▶ [Directions] For the material that follows, state the number of lines where "bottom" occurs, and add nothing.

▶ [Listed entries]
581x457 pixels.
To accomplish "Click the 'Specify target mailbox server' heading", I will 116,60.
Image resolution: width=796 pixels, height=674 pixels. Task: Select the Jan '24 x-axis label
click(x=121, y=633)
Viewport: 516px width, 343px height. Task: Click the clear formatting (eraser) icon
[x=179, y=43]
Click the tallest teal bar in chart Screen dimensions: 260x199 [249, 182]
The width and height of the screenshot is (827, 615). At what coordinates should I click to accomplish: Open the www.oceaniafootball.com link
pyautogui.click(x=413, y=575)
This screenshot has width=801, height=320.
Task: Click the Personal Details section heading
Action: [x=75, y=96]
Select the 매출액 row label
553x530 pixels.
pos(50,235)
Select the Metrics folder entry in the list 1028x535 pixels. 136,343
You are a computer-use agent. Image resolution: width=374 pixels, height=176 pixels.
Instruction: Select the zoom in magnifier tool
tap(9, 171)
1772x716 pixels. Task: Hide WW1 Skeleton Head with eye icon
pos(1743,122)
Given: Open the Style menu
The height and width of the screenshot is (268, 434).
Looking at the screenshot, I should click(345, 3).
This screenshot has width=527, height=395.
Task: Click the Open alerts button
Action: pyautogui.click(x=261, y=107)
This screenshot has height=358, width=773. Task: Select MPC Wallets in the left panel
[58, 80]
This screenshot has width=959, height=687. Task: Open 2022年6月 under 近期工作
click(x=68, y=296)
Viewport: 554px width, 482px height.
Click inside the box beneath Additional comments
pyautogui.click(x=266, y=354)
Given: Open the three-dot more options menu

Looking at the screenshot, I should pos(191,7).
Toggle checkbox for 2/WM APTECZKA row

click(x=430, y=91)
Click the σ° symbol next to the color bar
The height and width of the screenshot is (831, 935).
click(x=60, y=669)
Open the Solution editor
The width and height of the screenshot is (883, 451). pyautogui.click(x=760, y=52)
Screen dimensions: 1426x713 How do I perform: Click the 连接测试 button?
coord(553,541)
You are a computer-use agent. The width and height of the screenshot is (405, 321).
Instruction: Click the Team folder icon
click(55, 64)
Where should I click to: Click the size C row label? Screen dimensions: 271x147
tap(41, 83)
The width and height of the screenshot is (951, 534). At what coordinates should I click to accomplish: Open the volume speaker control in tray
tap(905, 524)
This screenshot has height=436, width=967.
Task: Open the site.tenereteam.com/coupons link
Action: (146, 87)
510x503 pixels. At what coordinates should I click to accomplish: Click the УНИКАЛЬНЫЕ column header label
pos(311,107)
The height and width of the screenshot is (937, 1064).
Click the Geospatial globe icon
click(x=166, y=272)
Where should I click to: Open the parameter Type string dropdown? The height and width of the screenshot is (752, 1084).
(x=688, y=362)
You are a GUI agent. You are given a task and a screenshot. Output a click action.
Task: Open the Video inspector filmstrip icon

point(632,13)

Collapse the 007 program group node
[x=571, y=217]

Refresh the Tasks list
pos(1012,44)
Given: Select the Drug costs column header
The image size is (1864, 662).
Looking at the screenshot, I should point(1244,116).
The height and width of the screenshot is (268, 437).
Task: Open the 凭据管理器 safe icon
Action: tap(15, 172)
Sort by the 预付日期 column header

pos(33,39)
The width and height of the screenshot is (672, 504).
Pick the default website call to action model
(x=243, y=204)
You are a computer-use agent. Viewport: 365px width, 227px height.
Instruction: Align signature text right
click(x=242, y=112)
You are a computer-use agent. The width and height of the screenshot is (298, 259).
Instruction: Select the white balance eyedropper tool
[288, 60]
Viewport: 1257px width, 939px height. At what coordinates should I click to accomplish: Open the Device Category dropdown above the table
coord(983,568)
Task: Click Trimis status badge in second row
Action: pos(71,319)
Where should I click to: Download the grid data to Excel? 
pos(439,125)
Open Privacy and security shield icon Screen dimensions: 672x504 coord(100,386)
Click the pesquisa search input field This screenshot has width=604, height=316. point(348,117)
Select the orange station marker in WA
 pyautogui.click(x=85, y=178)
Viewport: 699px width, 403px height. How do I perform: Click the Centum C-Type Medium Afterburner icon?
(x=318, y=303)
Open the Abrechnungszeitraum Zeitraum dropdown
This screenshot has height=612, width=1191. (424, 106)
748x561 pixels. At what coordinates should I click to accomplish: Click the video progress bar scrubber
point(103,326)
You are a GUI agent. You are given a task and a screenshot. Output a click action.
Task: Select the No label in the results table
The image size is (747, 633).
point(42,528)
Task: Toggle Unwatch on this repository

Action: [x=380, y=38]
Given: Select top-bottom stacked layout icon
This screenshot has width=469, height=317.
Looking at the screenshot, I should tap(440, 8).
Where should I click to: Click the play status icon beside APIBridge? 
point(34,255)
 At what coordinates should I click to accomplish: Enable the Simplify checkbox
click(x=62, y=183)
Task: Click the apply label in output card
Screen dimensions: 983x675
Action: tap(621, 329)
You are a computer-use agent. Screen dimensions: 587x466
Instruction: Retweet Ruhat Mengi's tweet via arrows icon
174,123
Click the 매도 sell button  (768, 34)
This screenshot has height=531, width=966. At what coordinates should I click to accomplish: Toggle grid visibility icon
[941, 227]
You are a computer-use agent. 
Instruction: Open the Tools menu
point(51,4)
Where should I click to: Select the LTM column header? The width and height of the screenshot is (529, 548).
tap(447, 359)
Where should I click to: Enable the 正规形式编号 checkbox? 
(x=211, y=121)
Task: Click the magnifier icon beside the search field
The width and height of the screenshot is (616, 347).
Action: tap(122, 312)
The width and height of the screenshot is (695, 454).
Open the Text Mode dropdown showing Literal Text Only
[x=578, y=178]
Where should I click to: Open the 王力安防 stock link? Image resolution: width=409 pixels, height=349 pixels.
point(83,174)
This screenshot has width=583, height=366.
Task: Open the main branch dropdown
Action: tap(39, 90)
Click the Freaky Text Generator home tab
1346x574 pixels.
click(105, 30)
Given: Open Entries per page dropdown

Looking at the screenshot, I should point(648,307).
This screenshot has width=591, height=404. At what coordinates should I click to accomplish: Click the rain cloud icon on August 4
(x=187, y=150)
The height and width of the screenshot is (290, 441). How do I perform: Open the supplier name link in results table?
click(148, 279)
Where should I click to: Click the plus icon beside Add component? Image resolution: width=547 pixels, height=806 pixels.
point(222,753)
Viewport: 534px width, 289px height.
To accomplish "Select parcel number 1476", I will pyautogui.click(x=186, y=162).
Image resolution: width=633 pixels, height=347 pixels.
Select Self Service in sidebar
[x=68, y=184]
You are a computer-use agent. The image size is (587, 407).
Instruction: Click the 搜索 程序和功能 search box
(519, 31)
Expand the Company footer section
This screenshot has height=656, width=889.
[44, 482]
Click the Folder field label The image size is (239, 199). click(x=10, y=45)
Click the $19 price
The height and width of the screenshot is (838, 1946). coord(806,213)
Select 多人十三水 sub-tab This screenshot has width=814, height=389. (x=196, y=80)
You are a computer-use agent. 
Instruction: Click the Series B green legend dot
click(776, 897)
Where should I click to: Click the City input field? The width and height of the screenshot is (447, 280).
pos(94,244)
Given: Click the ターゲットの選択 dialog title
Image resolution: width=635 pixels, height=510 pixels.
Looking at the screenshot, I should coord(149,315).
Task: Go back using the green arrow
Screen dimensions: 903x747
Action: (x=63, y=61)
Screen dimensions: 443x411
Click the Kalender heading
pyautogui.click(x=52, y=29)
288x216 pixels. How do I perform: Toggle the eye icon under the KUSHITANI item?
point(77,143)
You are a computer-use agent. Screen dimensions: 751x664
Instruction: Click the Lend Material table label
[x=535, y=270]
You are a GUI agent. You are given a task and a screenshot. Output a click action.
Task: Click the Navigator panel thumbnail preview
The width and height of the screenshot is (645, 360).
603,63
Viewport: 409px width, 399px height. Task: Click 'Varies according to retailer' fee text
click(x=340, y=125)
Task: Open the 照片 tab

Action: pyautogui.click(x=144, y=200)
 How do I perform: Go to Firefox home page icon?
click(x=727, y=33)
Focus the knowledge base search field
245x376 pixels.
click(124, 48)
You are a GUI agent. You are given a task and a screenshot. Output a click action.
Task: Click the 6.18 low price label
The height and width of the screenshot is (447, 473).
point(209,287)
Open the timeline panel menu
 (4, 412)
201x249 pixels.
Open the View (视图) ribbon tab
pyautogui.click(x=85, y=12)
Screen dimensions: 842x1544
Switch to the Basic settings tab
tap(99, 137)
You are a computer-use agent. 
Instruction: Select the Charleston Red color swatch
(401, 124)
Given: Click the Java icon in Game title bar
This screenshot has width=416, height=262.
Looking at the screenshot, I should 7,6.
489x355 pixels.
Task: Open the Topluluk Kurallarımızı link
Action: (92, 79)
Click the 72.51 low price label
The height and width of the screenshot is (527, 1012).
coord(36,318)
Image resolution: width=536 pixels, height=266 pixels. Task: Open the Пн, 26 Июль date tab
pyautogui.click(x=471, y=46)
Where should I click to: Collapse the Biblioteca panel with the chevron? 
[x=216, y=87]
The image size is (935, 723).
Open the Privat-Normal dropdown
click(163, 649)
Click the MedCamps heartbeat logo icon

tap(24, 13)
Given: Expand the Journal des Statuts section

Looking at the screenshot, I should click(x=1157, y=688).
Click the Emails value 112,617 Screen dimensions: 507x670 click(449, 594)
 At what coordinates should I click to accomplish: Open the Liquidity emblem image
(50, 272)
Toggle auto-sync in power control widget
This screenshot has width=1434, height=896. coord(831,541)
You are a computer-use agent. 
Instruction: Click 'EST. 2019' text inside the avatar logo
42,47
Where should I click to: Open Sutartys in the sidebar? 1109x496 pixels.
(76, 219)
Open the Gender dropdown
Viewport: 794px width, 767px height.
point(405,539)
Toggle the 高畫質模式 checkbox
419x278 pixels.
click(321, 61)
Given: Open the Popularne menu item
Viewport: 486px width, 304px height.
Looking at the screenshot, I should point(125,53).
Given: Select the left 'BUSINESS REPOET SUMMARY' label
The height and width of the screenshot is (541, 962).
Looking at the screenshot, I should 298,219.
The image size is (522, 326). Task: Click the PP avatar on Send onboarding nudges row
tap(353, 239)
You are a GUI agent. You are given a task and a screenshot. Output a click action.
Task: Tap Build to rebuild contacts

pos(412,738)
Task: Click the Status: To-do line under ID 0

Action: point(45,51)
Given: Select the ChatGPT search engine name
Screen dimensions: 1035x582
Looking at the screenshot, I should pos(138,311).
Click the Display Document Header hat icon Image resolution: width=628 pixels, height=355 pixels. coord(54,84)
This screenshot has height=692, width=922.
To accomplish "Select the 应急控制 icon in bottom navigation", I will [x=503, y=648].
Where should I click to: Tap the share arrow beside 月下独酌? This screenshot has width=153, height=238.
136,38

▶ [Response area] 2